* What you should do
After finding the line that holds "Instruction: Open the Admin tab" below, set down that line and the rest through the final one exactly, leaving the pictures out.

* Information supplied

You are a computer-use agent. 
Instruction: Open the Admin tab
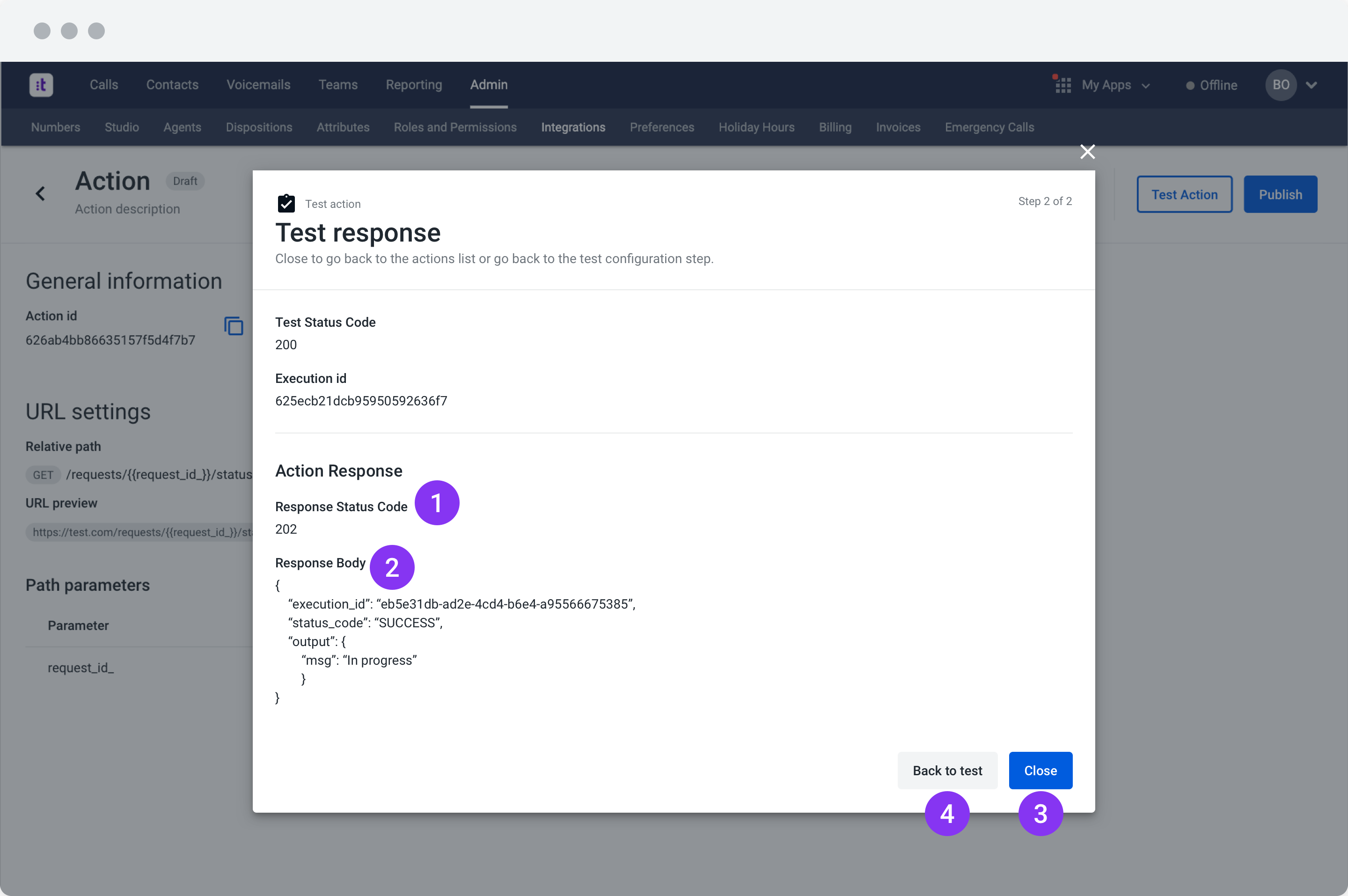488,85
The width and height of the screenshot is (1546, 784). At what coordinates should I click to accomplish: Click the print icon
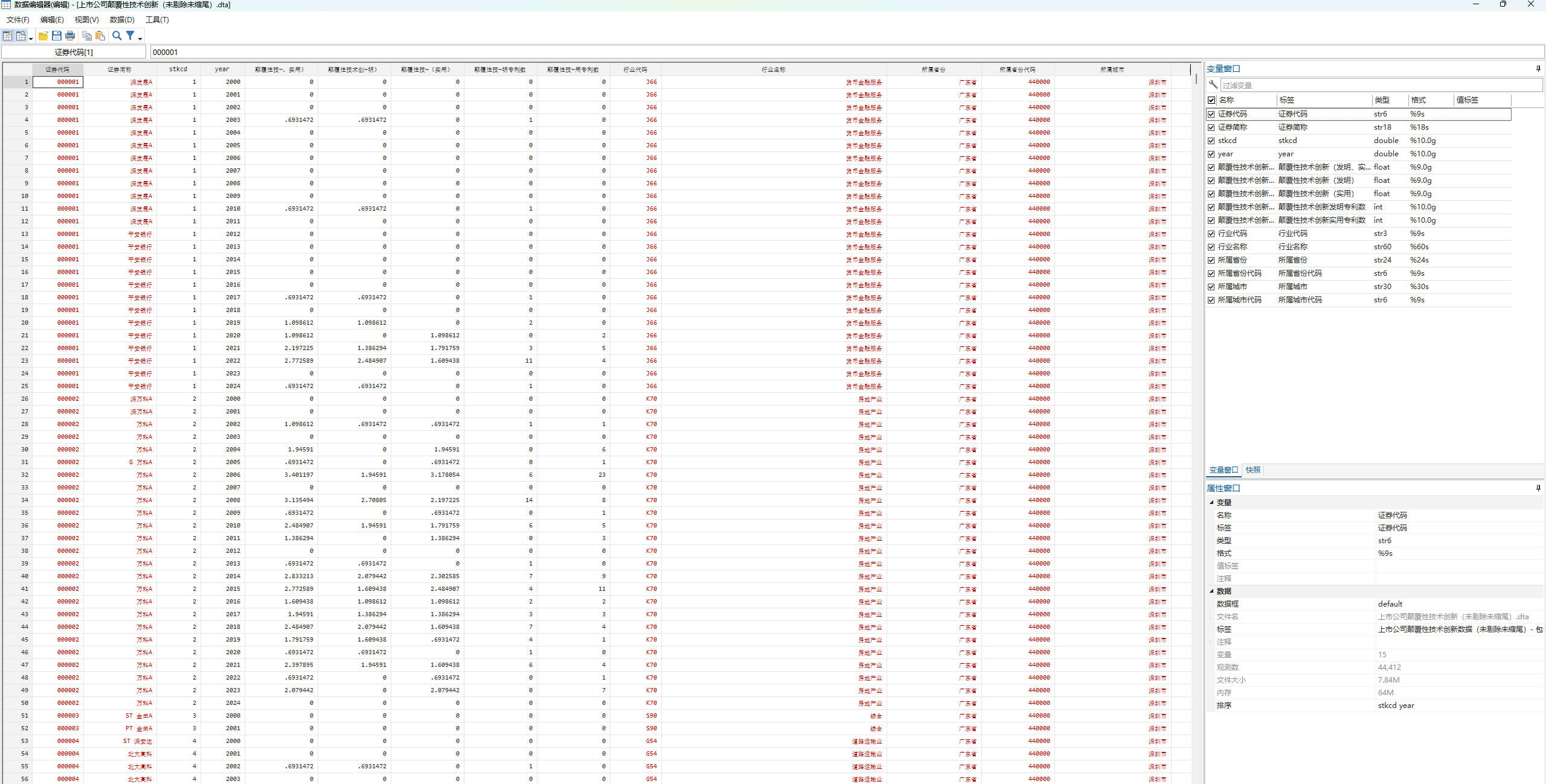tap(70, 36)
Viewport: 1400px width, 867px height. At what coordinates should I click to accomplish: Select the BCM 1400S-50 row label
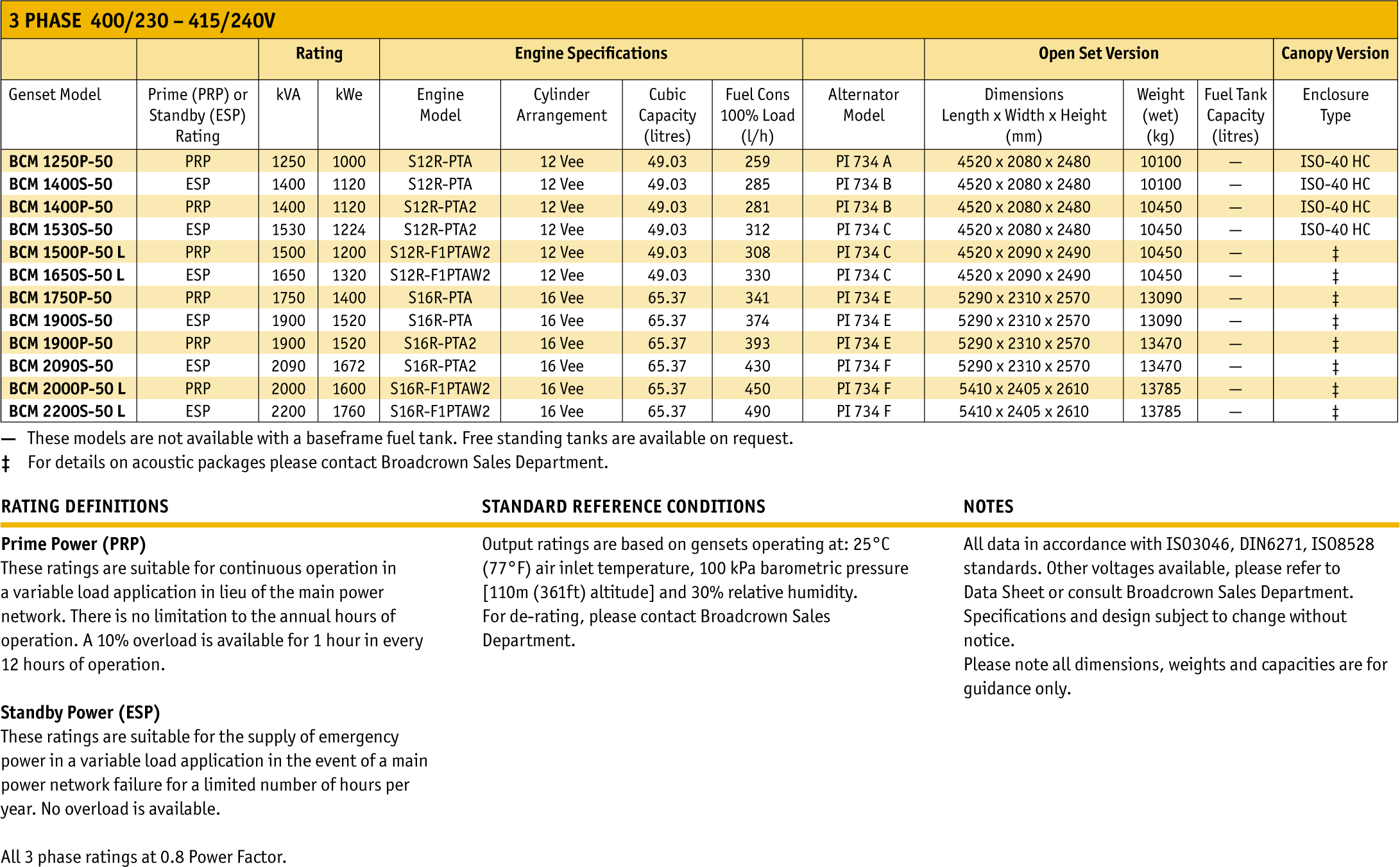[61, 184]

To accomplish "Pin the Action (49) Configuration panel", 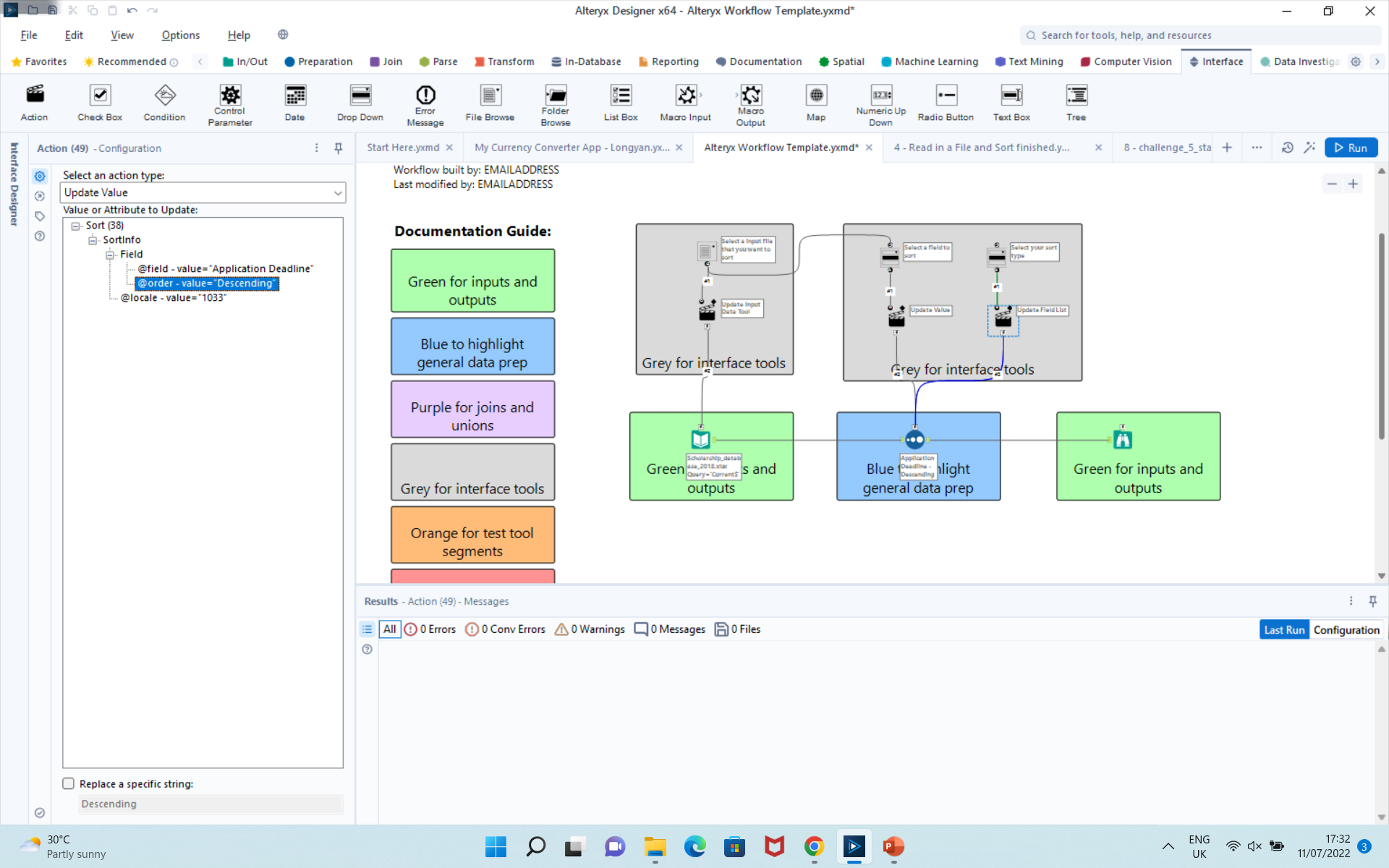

* Response to this task
Instruction: Open the Admin tab
488,85
The width and height of the screenshot is (1546, 784). At what coordinates should I click to accomplish: Click the print icon
tap(70, 36)
Viewport: 1400px width, 867px height. At what coordinates should I click to accomplish: Select the BCM 1400S-50 row label
[61, 184]

To accomplish "Pin the Action (49) Configuration panel", 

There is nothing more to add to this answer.